The following observations are based on the fact that in various areas of madagascar projects are imposed from the outside - motivated by the pursuit of rapid economic growth - often override local needs, socio-cultural conditions and cultural costs. Therefore one of the central questions of my research implied how the needs and aspirations of local people can be taken better into account

- a local development strategy which takes loacl needs into account is absolutly essential, especcially in disadvantaged areas: local involvement is crucial to appropriate development which meets the needs of local people and safeguards their natural and cultural environment

- activities like the Natural Resources Management of the WWF in various areas of Madagascar can safeguard employment in disadvantaged areas allowing partnerships between business (ppt), local government, volontary and community groups and foster greater understanding of local conditions, ways of problemsolving and mobilising and administering resources

- local involvement makes a community more supportive, confident and productive, with a sense of pride and commitment to the future. positve synergies can be spelled only be creating a wide cooperation between private outside investors and local decisionmakers

- carefully developed tourism can provide real economic, environmental and cultural benefits to the community - in turn, genuine community involvement can enrich the tourism experience and product

- when a community is involved in the direction of tourism development it is more likely to become an active partner and to provide checks and balances since it has a particular stake in the region and commitment to environmental quality. There is a positive didactic between the long-term viability and the involvement of the local community

- local involvement means more than employment the usal low-paid, seasonal menial and service jobs, such as waiters, chambermaids and gardeners. General access to qualified jobs can be supported by offering educational programms, training and formation in the promotion of home-based b&b acommodation, farmhouse holidays ect. to the local community

- ownership by a local elite does not ensure the equitable distribution of benefits or environmental accountability. Certain regions of S.te Marie give prove that foreign investments do not „trickle down“ to all levels of society. Careful examination shows that local identity is an important issue for the sharing of new income.  Empowerment means here to create a frame („roundtable“) where all concerned groups are represented and help marginalised groups to articulate an opinion.

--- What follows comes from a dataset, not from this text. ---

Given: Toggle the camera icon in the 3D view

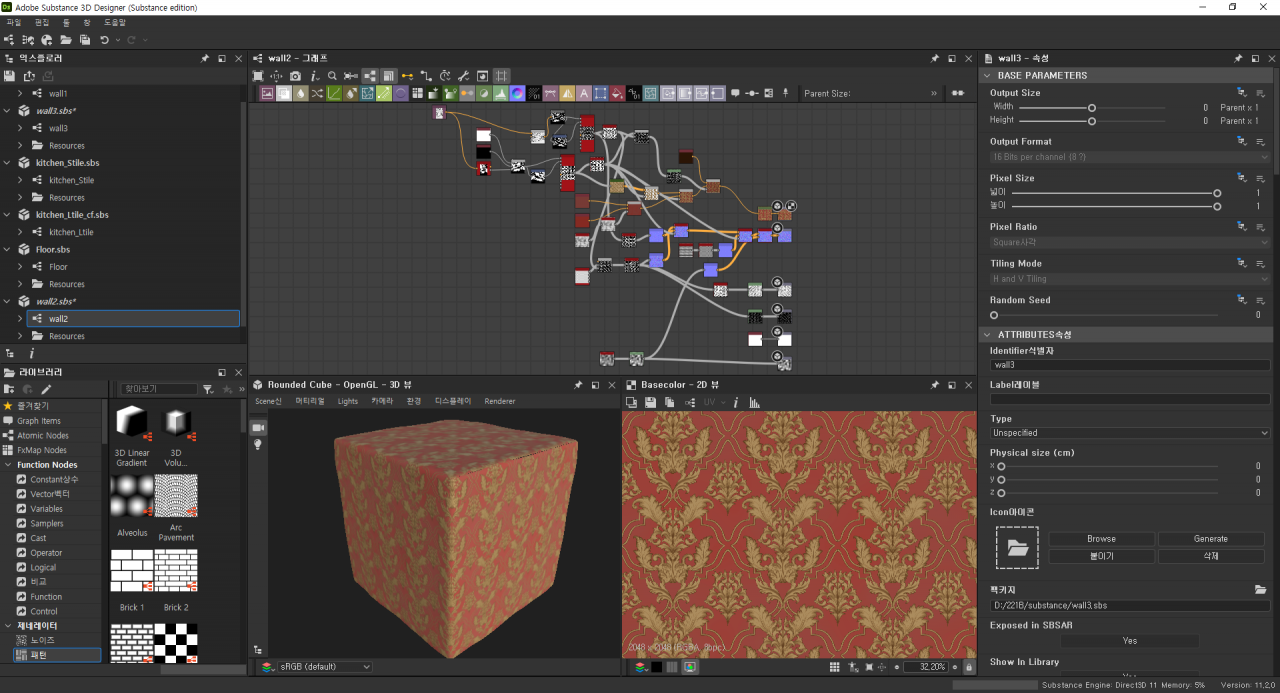Looking at the screenshot, I should point(257,427).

It means to enhance crosscultural cooperation, win-win approaches and improvement of local identity in order to compete with changing tasks of an emerging society

- attention though must to be drawn to the fact that environmental  change is closely related to the interplay of various political and economic interests, from the conservation-oriented politics  of foreign donors  to the livelihood interests of rural farmers. A close rapport between city-based officials and the local population is essential to successful implementing

- the creation of natural reserves gives the choice of disruption and displacement or integrating local communities by enhancing a wide range of local enterprises, services and activities. As a result it can prevent the adverse consequences of rapid uncontrolled ventures. The involvement of local people in small scale projects can better prevent conflicts that affect cultural understanding and give support to multi-cultural education

- the creation of natural reserves combined with small scale accomodation and local involvement can contribute significantly to raising living standards. They can form a complementary frame to the demand of mass tourism and give an enriching alternative to the mass market.